**TEXTE ÉTUDIÉ**:

Personnel féminin des bars : Cette licence discriminatoire

 

Comme si la crise liée au Covid-19 et la fermeture de leurs lieux de travail ne sont pas suffisantes, les travailleuses des bars doivent fournir une licence spéciale pour exercer. Une procédure refusée et jugée discriminatoire par les associations féministes.

 

Par Hayat Kamal Idrissi

 

« Dans ces conditions difficiles marquées par la crise et par la raréfaction des opportunités d’emploi, il a fallu en rajouter pour enfoncer davantage, les travailleuses des bars, dans la précarité. Cette procédure est une aberration ! » s’insurge d’emblée Bouchra Abdou, directrice de l’association Tahadi pour l’égalité et la citoyenneté. Dénonçant une procédure franchement discriminatoire, l’association a déjà rendu public un communiqué revendicatif appelant à l’abolition immédiate de cette « licence » spécifique, obligatoire uniquement pour le personnel féminin.

Données recueillies:
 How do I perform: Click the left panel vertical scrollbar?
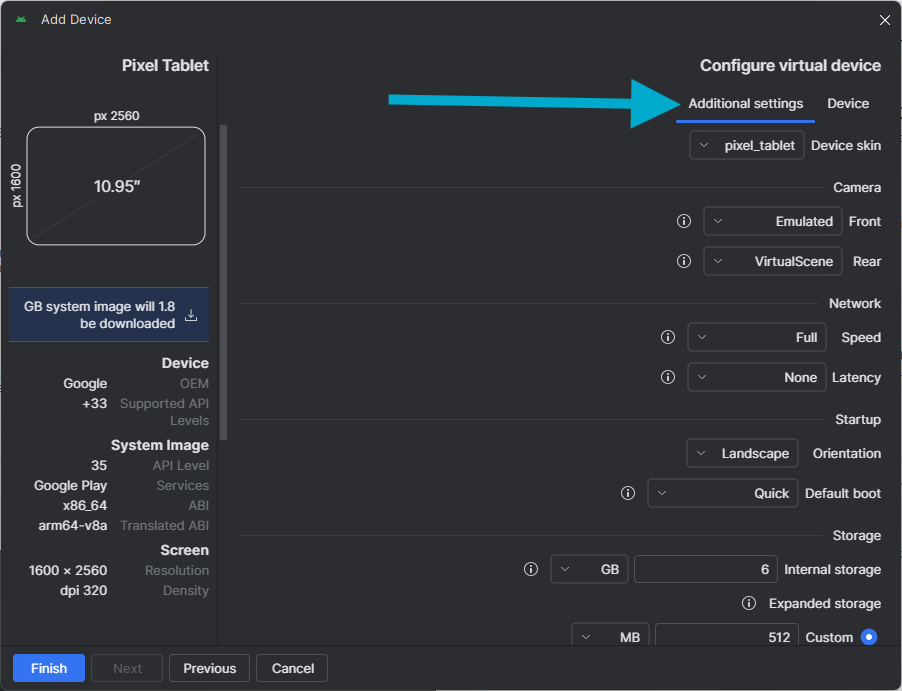pos(224,280)
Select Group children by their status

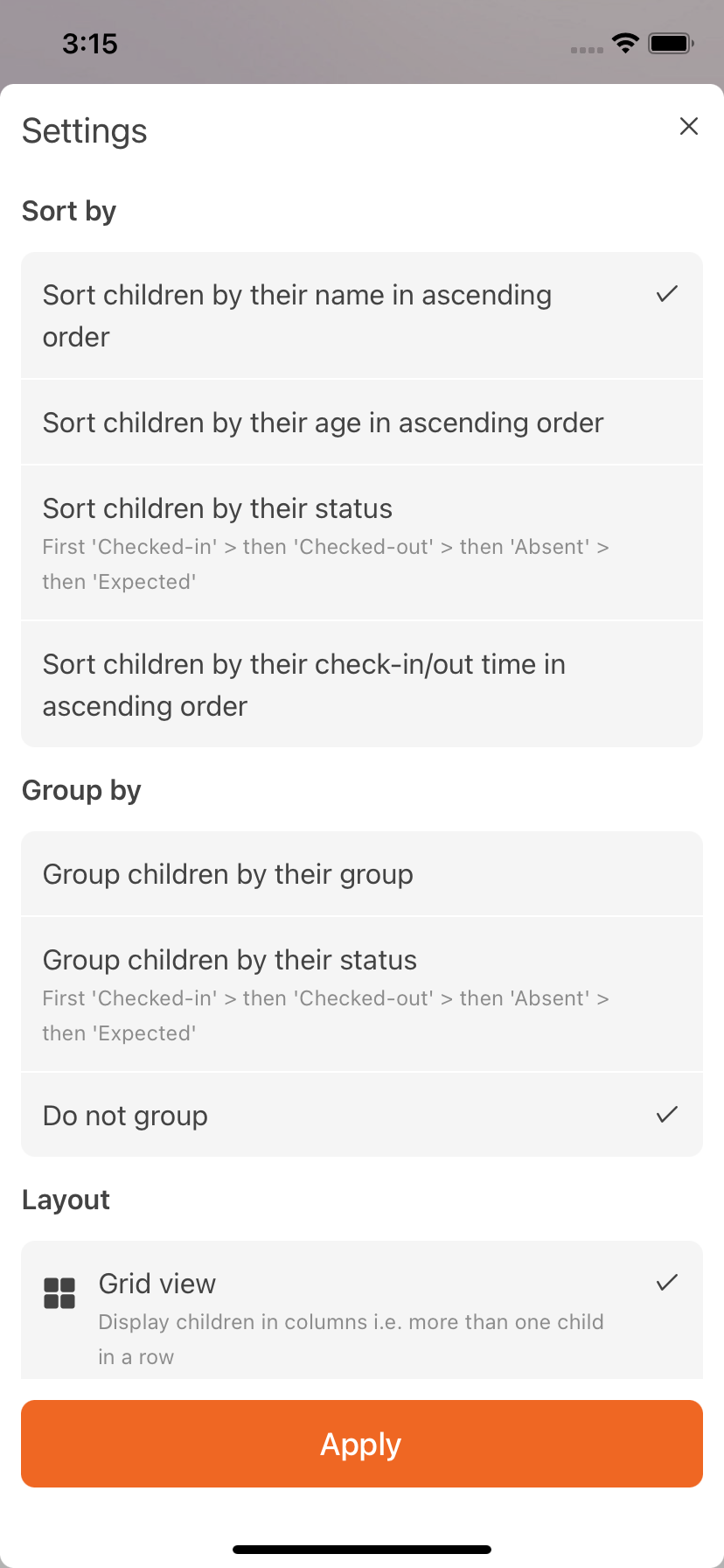click(x=230, y=960)
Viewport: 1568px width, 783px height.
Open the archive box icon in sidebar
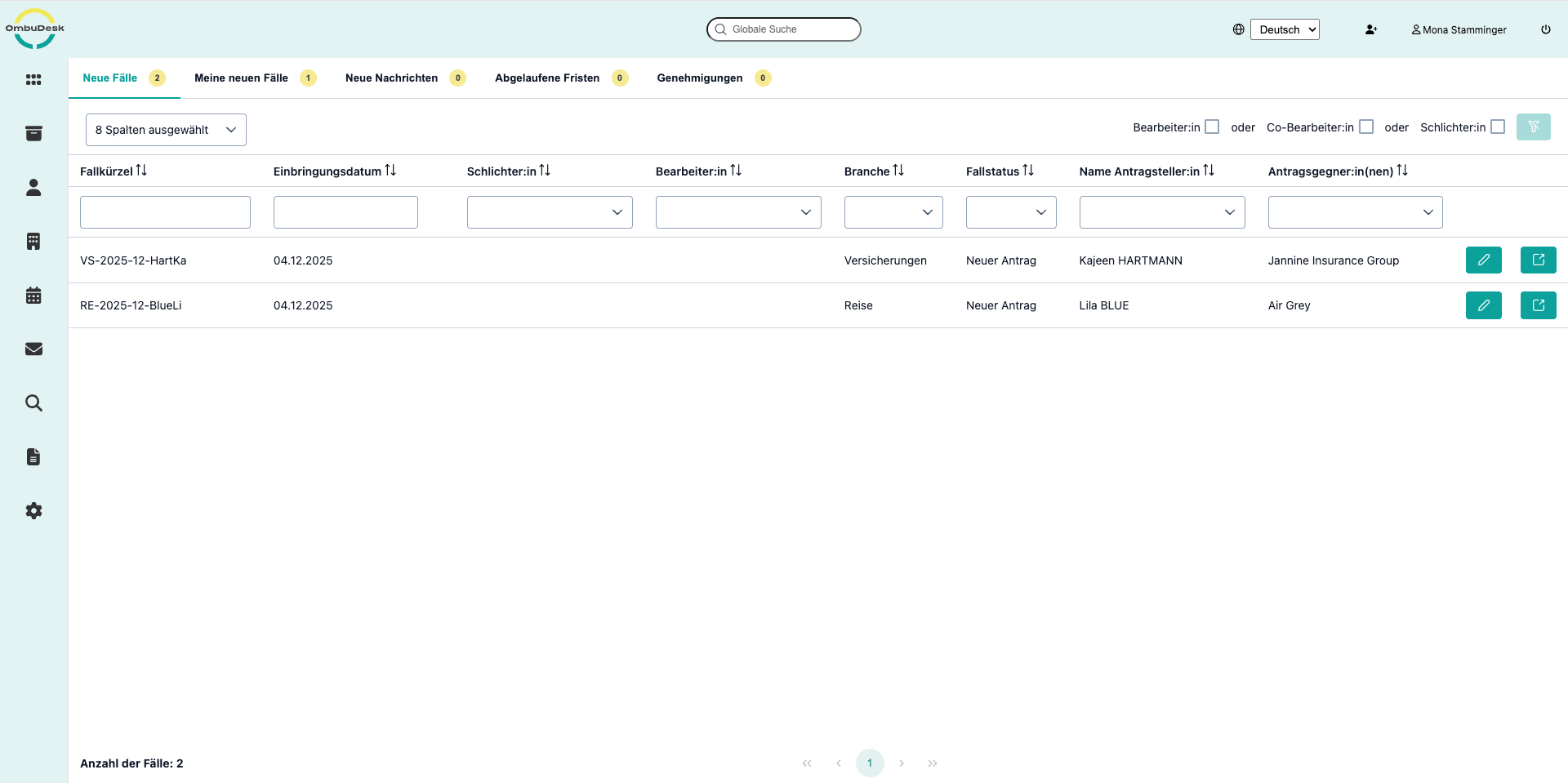[x=33, y=134]
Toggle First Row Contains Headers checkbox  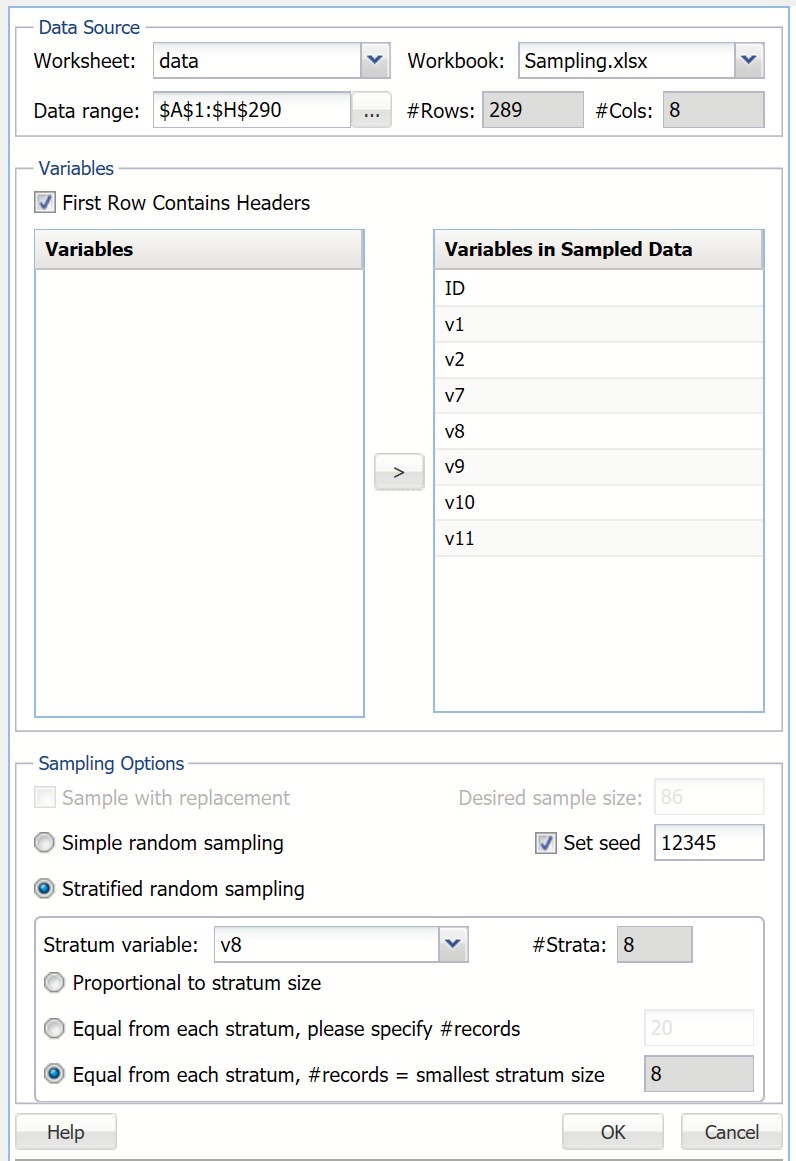(x=45, y=203)
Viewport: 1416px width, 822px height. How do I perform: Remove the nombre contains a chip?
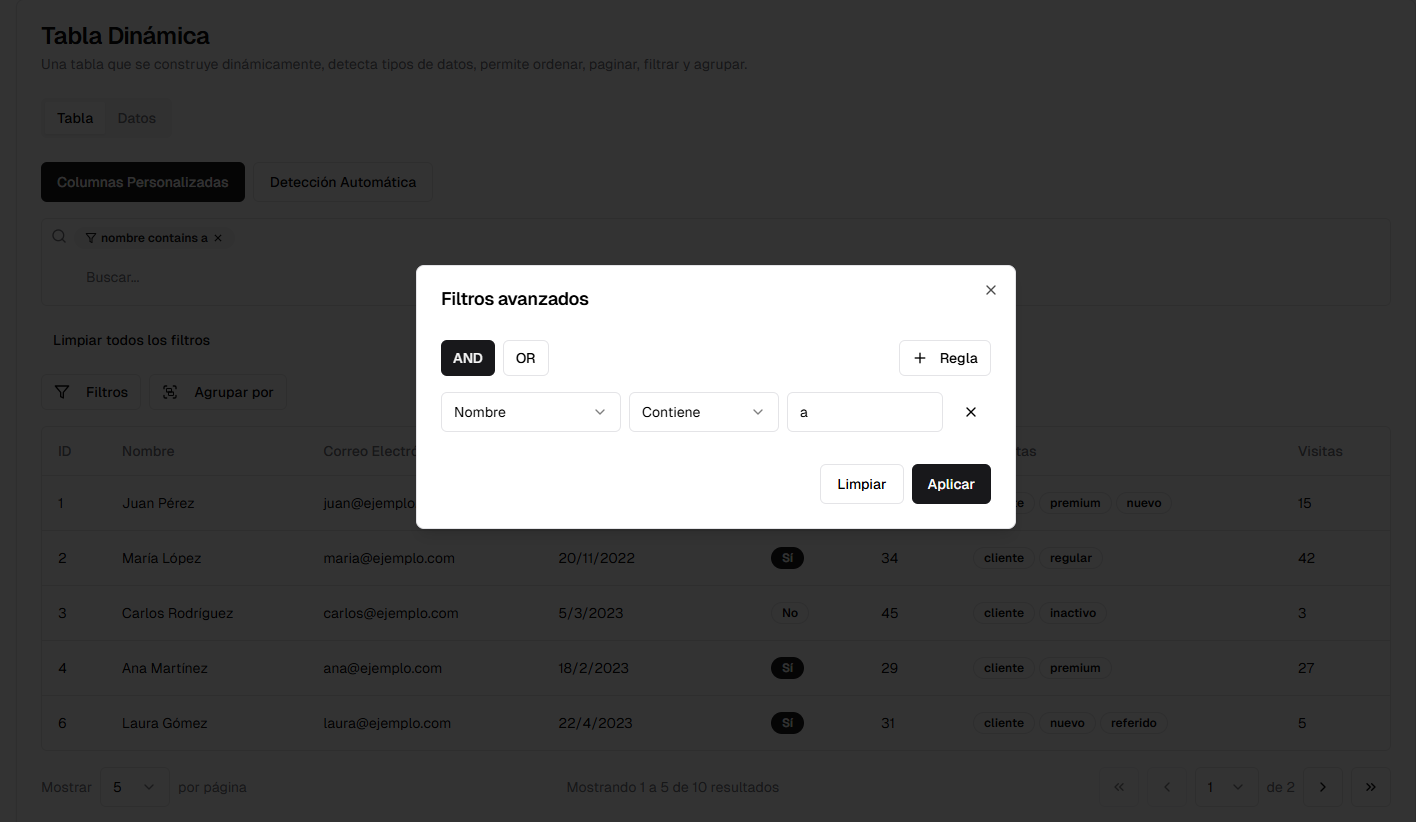[x=218, y=238]
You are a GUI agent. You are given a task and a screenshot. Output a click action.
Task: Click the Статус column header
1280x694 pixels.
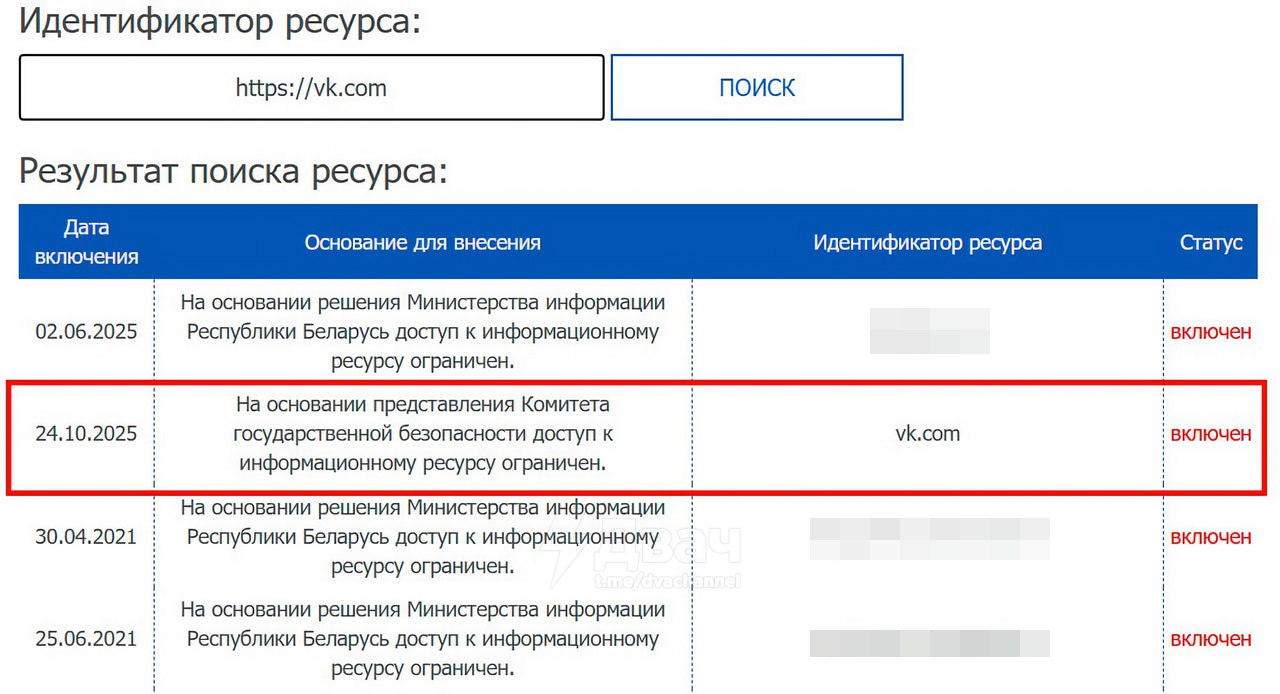pyautogui.click(x=1211, y=242)
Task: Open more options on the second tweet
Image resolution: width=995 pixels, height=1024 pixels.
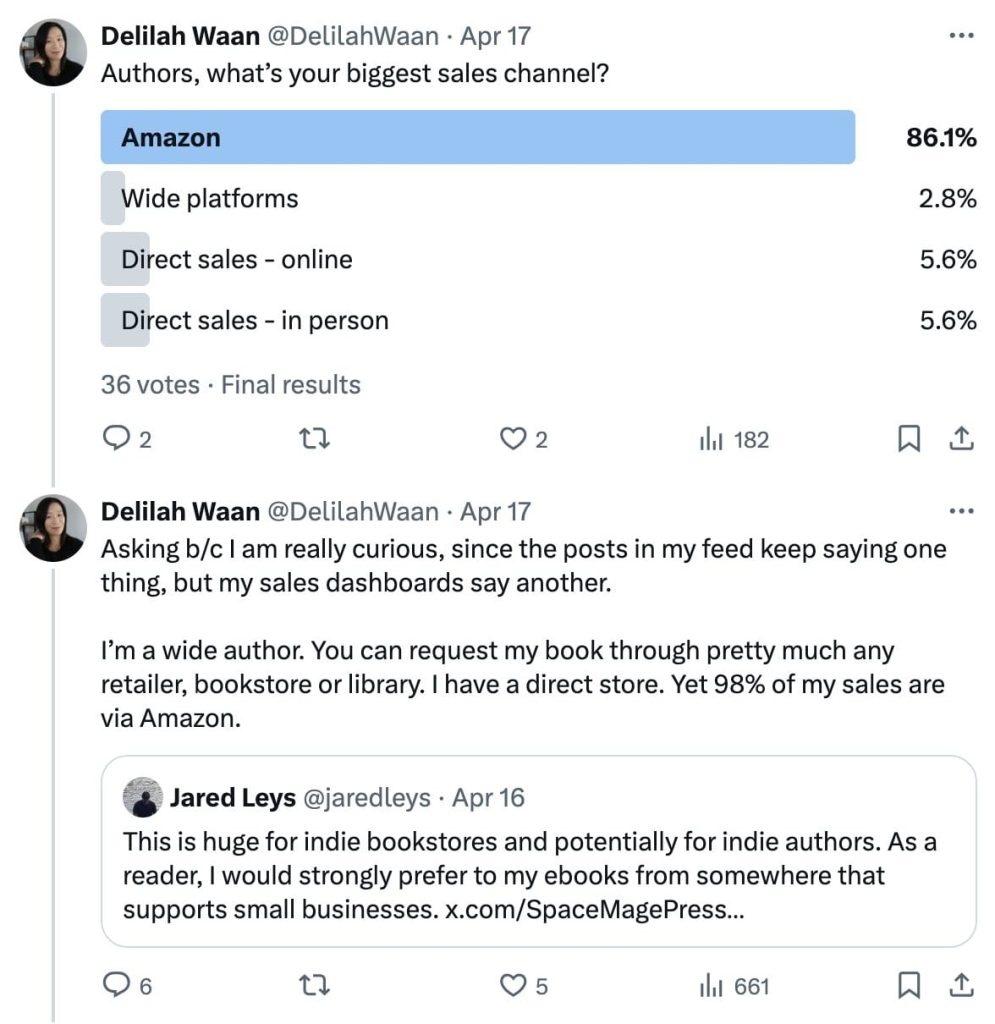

**CONSIGNES DU TRAVAIL**:
a - Recopiez le passage du texte sur la licence des travailleuses des bars allant de « Comme si la » à « les associations féministes. », en remplaçant « licence » par « autorisation ».
b - Résumez en deux phrases le texte sur la licence des travailleuses des bars.
Le matériel recueilli ne joue aucun rôle dans ce travail.

**RÉPONSES PAR TÂCHE**:
a -
Comme si la crise liée au Covid-19 et la fermeture de leurs lieux de travail ne sont pas suffisantes, les travailleuses des bars doivent fournir une autorisation spéciale pour exercer. Une procédure refusée et jugée discriminatoire par les associations féministes.

b - Déjà frappées par la crise du Covid-19 et la fermeture de leurs lieux de travail, les travailleuses des bars doivent désormais fournir une licence spéciale pour exercer. Bouchra Abdou, directrice de l'association Tahadi pour l'égalité et la citoyenneté, dénonce cette procédure discriminatoire imposée au seul personnel féminin, et son association réclame son abolition immédiate.